People stand among pews in a church while two priests lead mass from behind the altar. Behind them is a statue of Jesus.
Mass at Saint Joseph’s Catholic Church in Libertyville, Ill. A new survey found that 62 percent of adults in the United States describe themselves as Christians, including 40 percent who identify as Protestant and 19 percent who are Catholic.Credit...Jamie Kelter Davis for The New York Times

Ruth Graham

By Ruth Graham

Ruth Graham, who attended Wheaton College, an evangelical institution, has covered religion and faith for more than a decade.

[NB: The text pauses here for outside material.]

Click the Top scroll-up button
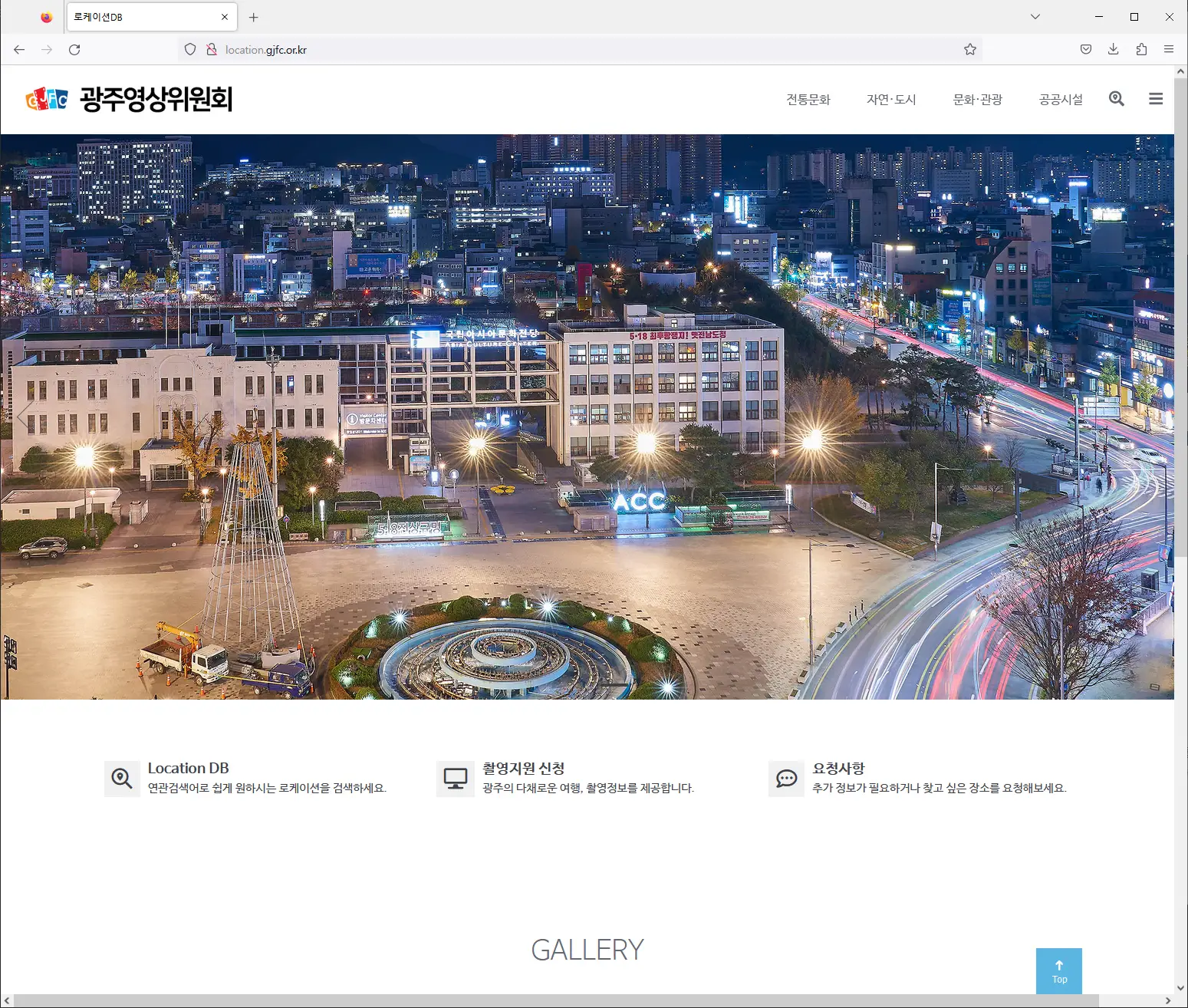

Feb. 26, 2025, 6:20 a.m. ET

For decades, social scientists, demographers and Christians themselves have told a familiar story about the state of Christianity in the United States: The country was rapidly secularizing. The Christian population was shrinking, on its way to becoming a minority religion. America may have been some years behind Europe in the process, but its pews were emptying steadily and inexorably.

Now, that narrative may be changing.

After years of decline, the Christian population in the United States has been stable for several years, a shift fueled in part by young adults, according to a major new survey from the Pew Research Center. And the number of religiously unaffiliated Americans, which had grown steadily for years, has also leveled off.

“We’re entering a new era of the American religious landscape,” said Ryan Burge, a political scientist at Eastern Illinois University who was not involved in the Pew survey. The “nones” — those in the American population who tell researchers they have no religious affiliation — have been growing for decades. “Now that growth has either slowed or stopped completely,” Dr. Burge said, “and that’s big deal.”

The findings come from the Religious Landscape Survey, a survey of more than 35,000 randomly selected adults from across the country conducted in 2023 and 2024. The last survey was published in 2014, making the new edition’s release a major update in the understanding of American spiritual beliefs and practice.

The survey finds that 62 percent of adults in the United States describe themselves as Christians, including 40 percent who identify as Protestant and 19 percent who are Catholic.